WHAT THE TASK ASKS
Could you return the data below exactly as it appears?

GIVEN INFORMATION
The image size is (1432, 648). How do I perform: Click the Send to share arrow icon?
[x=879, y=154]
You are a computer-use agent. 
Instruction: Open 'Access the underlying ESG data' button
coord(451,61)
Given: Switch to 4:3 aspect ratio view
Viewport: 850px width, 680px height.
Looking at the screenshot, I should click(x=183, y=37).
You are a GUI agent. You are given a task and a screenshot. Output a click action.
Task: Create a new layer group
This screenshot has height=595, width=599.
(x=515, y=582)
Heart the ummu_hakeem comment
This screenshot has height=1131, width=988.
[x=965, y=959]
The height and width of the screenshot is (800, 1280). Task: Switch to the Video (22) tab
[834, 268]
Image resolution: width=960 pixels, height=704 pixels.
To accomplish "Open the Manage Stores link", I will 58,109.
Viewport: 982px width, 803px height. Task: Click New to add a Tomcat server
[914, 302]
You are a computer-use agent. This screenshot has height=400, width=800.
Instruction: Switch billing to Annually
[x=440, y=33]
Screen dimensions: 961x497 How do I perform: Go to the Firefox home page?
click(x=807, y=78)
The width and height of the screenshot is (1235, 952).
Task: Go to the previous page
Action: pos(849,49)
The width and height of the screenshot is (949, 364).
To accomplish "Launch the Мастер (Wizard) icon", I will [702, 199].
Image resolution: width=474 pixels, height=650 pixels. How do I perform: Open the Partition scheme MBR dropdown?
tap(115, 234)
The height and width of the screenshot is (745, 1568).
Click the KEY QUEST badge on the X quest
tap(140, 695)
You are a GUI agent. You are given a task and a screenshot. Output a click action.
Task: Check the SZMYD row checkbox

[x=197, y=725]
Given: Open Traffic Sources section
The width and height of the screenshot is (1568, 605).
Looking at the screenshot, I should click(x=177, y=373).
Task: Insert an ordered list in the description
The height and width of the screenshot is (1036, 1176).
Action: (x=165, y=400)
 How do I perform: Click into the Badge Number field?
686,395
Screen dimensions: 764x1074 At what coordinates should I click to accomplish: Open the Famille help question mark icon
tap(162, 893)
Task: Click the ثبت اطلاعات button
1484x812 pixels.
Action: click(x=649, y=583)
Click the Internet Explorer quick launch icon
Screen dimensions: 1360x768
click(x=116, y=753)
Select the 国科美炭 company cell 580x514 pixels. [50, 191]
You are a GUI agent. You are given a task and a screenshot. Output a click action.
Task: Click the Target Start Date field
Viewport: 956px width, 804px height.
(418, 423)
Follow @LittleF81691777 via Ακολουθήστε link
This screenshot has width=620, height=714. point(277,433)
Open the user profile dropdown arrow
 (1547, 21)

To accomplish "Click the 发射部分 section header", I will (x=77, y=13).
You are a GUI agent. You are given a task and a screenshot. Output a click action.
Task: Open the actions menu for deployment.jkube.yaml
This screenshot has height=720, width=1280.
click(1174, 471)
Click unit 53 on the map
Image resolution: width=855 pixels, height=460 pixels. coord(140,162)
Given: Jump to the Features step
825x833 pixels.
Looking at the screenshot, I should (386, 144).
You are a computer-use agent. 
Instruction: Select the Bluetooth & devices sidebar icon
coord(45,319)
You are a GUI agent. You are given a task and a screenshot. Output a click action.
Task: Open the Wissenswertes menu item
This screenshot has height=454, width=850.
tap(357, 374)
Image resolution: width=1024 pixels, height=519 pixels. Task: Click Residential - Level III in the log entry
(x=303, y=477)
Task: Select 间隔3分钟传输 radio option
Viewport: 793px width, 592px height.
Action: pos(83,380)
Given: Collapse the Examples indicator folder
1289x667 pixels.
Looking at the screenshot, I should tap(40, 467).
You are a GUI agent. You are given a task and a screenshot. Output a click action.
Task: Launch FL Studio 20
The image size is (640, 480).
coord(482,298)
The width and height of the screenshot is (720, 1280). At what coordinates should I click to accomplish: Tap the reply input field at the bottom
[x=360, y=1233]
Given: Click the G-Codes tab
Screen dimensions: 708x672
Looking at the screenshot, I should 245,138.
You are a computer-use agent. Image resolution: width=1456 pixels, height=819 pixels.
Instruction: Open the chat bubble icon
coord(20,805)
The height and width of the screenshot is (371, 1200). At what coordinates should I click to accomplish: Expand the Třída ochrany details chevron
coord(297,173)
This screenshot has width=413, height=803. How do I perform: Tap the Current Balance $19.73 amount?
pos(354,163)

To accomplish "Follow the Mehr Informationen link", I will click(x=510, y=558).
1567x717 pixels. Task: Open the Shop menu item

RESPONSE BELOW
The image size is (1432, 648). How do I perform: Click the Send to share arrow icon?
[x=879, y=154]
You are a computer-use agent. 
Instruction: Open 'Access the underlying ESG data' button
coord(451,61)
Given: Switch to 4:3 aspect ratio view
Viewport: 850px width, 680px height.
Looking at the screenshot, I should click(x=183, y=37).
You are a GUI agent. You are given a task and a screenshot. Output a click action.
Task: Create a new layer group
This screenshot has height=595, width=599.
(x=515, y=582)
Heart the ummu_hakeem comment
This screenshot has height=1131, width=988.
[x=965, y=959]
The height and width of the screenshot is (800, 1280). Task: Switch to the Video (22) tab
[834, 268]
Image resolution: width=960 pixels, height=704 pixels.
To accomplish "Open the Manage Stores link", I will 58,109.
Viewport: 982px width, 803px height. Task: Click New to add a Tomcat server
[914, 302]
You are a computer-use agent. This screenshot has height=400, width=800.
Instruction: Switch billing to Annually
[x=440, y=33]
Screen dimensions: 961x497 How do I perform: Go to the Firefox home page?
click(x=807, y=78)
The width and height of the screenshot is (1235, 952).
Task: Go to the previous page
Action: pos(849,49)
The width and height of the screenshot is (949, 364).
To accomplish "Launch the Мастер (Wizard) icon", I will [702, 199].
Image resolution: width=474 pixels, height=650 pixels. How do I perform: Open the Partition scheme MBR dropdown?
tap(115, 234)
The height and width of the screenshot is (745, 1568).
Click the KEY QUEST badge on the X quest
tap(140, 695)
You are a GUI agent. You are given a task and a screenshot. Output a click action.
Task: Check the SZMYD row checkbox

[x=197, y=725]
Given: Open Traffic Sources section
The width and height of the screenshot is (1568, 605).
Looking at the screenshot, I should click(x=177, y=373).
Task: Insert an ordered list in the description
The height and width of the screenshot is (1036, 1176).
Action: (x=165, y=400)
 How do I perform: Click into the Badge Number field?
686,395
Screen dimensions: 764x1074 At what coordinates should I click to accomplish: Open the Famille help question mark icon
tap(162, 893)
Task: Click the ثبت اطلاعات button
1484x812 pixels.
Action: click(x=649, y=583)
Click the Internet Explorer quick launch icon
Screen dimensions: 1360x768
click(x=116, y=753)
Select the 国科美炭 company cell 580x514 pixels. [50, 191]
You are a GUI agent. You are given a task and a screenshot. Output a click action.
Task: Click the Target Start Date field
Viewport: 956px width, 804px height.
(418, 423)
Follow @LittleF81691777 via Ακολουθήστε link
This screenshot has width=620, height=714. point(277,433)
Open the user profile dropdown arrow
 (1547, 21)

To accomplish "Click the 发射部分 section header", I will (x=77, y=13).
You are a GUI agent. You are given a task and a screenshot. Output a click action.
Task: Open the actions menu for deployment.jkube.yaml
This screenshot has height=720, width=1280.
click(1174, 471)
Click unit 53 on the map
Image resolution: width=855 pixels, height=460 pixels. coord(140,162)
Given: Jump to the Features step
825x833 pixels.
Looking at the screenshot, I should (386, 144).
You are a computer-use agent. 
Instruction: Select the Bluetooth & devices sidebar icon
coord(45,319)
You are a GUI agent. You are given a task and a screenshot. Output a click action.
Task: Open the Wissenswertes menu item
This screenshot has height=454, width=850.
tap(357, 374)
Image resolution: width=1024 pixels, height=519 pixels. Task: Click Residential - Level III in the log entry
(x=303, y=477)
Task: Select 间隔3分钟传输 radio option
Viewport: 793px width, 592px height.
Action: pos(83,380)
Given: Collapse the Examples indicator folder
1289x667 pixels.
Looking at the screenshot, I should tap(40, 467).
You are a GUI agent. You are given a task and a screenshot. Output a click action.
Task: Launch FL Studio 20
The image size is (640, 480).
coord(482,298)
The width and height of the screenshot is (720, 1280). At what coordinates should I click to accomplish: Tap the reply input field at the bottom
[x=360, y=1233]
Given: Click the G-Codes tab
Screen dimensions: 708x672
Looking at the screenshot, I should 245,138.
You are a computer-use agent. Image resolution: width=1456 pixels, height=819 pixels.
Instruction: Open the chat bubble icon
coord(20,805)
The height and width of the screenshot is (371, 1200). At what coordinates should I click to accomplish: Expand the Třída ochrany details chevron
coord(297,173)
This screenshot has width=413, height=803. How do I perform: Tap the Current Balance $19.73 amount?
pos(354,163)

To accomplish "Follow the Mehr Informationen link", I will click(x=510, y=558).
1567x717 pixels. Task: Open the Shop menu item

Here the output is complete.